United States District Court, Third Circuit

December 5, 2013

BAYMONT FRANCHISE SYSTEMS, INC., successor in interest to AMERIHOST FRANCHISE SYSTEMS, INC., a Delaware Corporation, Plaintiff,
D&T HOTELS, LLC, an Ohio limited liability company, PALWINDER S. DHILLON, an individual and JAGROOP S. TOOR, an individual, Defendants.


KEVIN McNULTY, District Judge.

Plaintiff Baymont Franchise Systems, Inc. ("Baymont") brings this breach of contract suit against its franchisee D&T Hotels, LLC ("D&T"). It includes as defendants Palwinder S. Dhillon ("Dhillon") and Jagroop S. Toor ("Toor"), who owned 65 percent and 35 percent of D&T, respectively, at the time D&T entered the contract at issue. Toor, an Ohio resident, moves to dismiss the claims against him for lack of personal jurisdiction. Because of the need to develop additional facts bearing on jurisdiction, I will administratively terminate Toor's motion, subject to reinstatement or refiling after jurisdictional discovery.

Facts and Contentions

Baymont and Toor agree that in 2006, Dhillon solicited Toor to invest in D&T, a company formed for the purpose of acquiring commercial property in Wilmington, Ohio and operating a hotel there. (10/31/13 Declaration of Toor at ¶ 9). Toor acquired a 35 percent interest.[1] ( Id. at ¶ 10). D&T thereafter entered a franchise agreement with Amerihost Franchise Systems, Inc., Baymont's predecessor in interest. The franchise agreement informed D&T that "[y]ou consent and waive your objection to the non-exclusive personal jurisdiction of and venue in the New Jersey state courts situated in Morris County, New Jersey and the United States District Court for the District of New Jersey for all cases and controversies under this Agreement or between we and you." (Affidavit of Suzanne Fenimore, Ex. C at § 17.6.3).
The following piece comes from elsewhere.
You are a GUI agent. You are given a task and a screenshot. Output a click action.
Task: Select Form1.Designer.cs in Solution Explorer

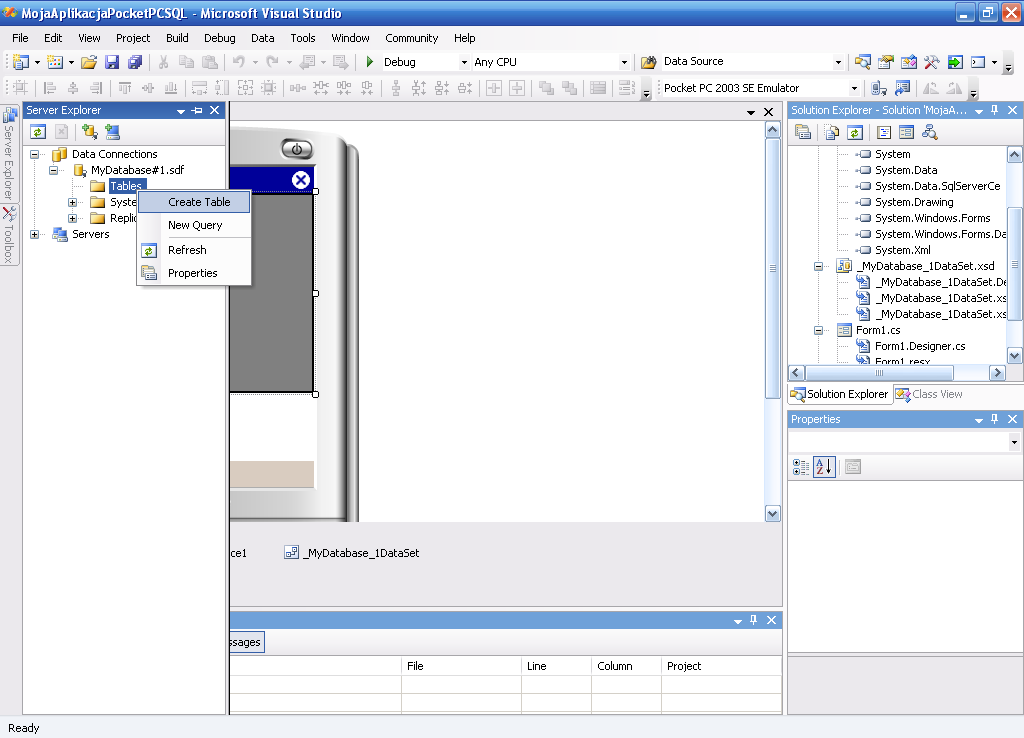919,346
In January 2012, D&T terminated the agreement, precipitating this suit. (Complaint ¶¶ 23-24).

Both Dhillon and Toor appear to have signed the franchise agreement. Dhillon appears to have signed on behalf of D&T, and Toor appears to have signed as witness. (Id.). In addition, each appears to have signed a guaranty of D&T's obligations under the Franchise Agreement. The guaranty incorporates the franchise agreement's forum selection clause. ( Id. at Ex. D).

Toor brings this motion based on his sworn statement that he did not actually sign the franchise agreement or the guaranty. He was, in his words, a "passive investor" who took no action with respect to D&T's negotiation of or entry into the franchise agreement. He states that he never saw the franchise agreement prior to this suit. Toor has at all times lived in Ohio, and states that he has no New Jersey property or bank account, or any other links to this State. (10/31/13 Declaration of Toor ("First Toor Dec.")). Toor argues that there is no basis for this Court to assert personal jurisdiction over him.

In its opposition, Baymont characterizes Toor's declaration as self-serving, uncorroborated, and unexplained. It attaches additional documents in the form of a franchise application form (addressed to Amerihost's New Jersey address) referring to Toor as an investor and including his signature (Fenimore Aff. at Ex. A), as well as a franchise closing acknowledgment apparently signed by Toor ( id. at Ex. B). Baymont argues that, even setting aside the forum selection clause, Toor has contacts with New Jersey sufficient to support personal jurisdiction because Toor, as owner of D&T, knowingly did business with a New Jersey entity.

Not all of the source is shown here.